Coates comments dating back to his original interview he had with the Atlantic before he even started writing the BP solo, clearly illustrated just how deliberately obtuse and clueless he was where T'Challa and Wakanda were concerned which is why as MoS pointed out in previous posts, I was the first poster in these threads to unilaterally reject Coates take on T'Challa, from the get go.
Now, how many seasons later, we are presented with a T'Challa firmly rooted within a milquetoast quagmire Coates has him wallowing within even as other writers continue to pen T'Challa as the compelling protagonist he actually is in The Avengers and Agents Of Wakanda.
The Late Great Stan "The Man" Lee called us all "True Believers"
The writer of Black Panther is an "architect" that has to truly believe in something beyond himself to build successfully with this character...
Note: The depiction of any sci-fi character is often a self portrait of the creator/writer/artist themselves moving forward in time and space!
Black Panther: "You gotta believe something... Why not believe in me?"
Get Hectic!
Or Wakanda being shown to be mean and cruel to outsiders.
Which would be HYPOCRITICAL since Shuri is Black Panther's STEP sister and her mother is his STEP mother as his father remarried after his mother died.
If folks don't like Gentle-how does Shuri get a free pass?
Or Ms Marvel's boyfriend-who went to school in Wakanda?
Two memos the X-Office missed.
ALL HAIL THE HADARI YAO, THE OMEGA'S OMEGA, BEYOND OMEGA, THE VOICE OF SOL!!!! NOW AGAIN THE ONE TRUE AND ONLY GODDESS OF THE X-MEN AS CLAREMONT INTENDED!!!!!
It's almost not entirely fair to compare Shuri's life to Gentles though.
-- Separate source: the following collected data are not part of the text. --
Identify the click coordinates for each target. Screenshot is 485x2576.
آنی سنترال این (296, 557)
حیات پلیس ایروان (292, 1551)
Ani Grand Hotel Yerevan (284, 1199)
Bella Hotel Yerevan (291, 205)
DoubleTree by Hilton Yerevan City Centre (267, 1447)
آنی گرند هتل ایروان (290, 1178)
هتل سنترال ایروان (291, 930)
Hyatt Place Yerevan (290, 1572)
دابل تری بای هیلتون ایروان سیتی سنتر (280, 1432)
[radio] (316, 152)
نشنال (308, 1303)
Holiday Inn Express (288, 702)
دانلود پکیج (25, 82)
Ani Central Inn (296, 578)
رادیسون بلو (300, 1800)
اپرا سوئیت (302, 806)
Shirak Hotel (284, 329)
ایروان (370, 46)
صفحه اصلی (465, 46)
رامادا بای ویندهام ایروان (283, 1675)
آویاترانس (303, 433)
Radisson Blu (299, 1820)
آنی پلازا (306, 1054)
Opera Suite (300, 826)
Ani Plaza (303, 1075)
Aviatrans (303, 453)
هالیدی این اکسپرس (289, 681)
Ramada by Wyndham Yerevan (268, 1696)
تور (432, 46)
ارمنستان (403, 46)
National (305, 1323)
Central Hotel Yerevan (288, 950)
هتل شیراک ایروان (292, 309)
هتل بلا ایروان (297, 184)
When you're the daughter of the freaking king, you'll get a lot more pass's than some random nobody kid. If anyone does have issues with Shuri, they're probably smart enough to keep their mouths shut about it.
But yeah... it's true that there is a history of acceptance with outsides in Wakanda too. Like any other place, it's probably fair to assume there's no hive mind. Some people will be more tolerant than others. Gentles experience was probably just an isolated thing.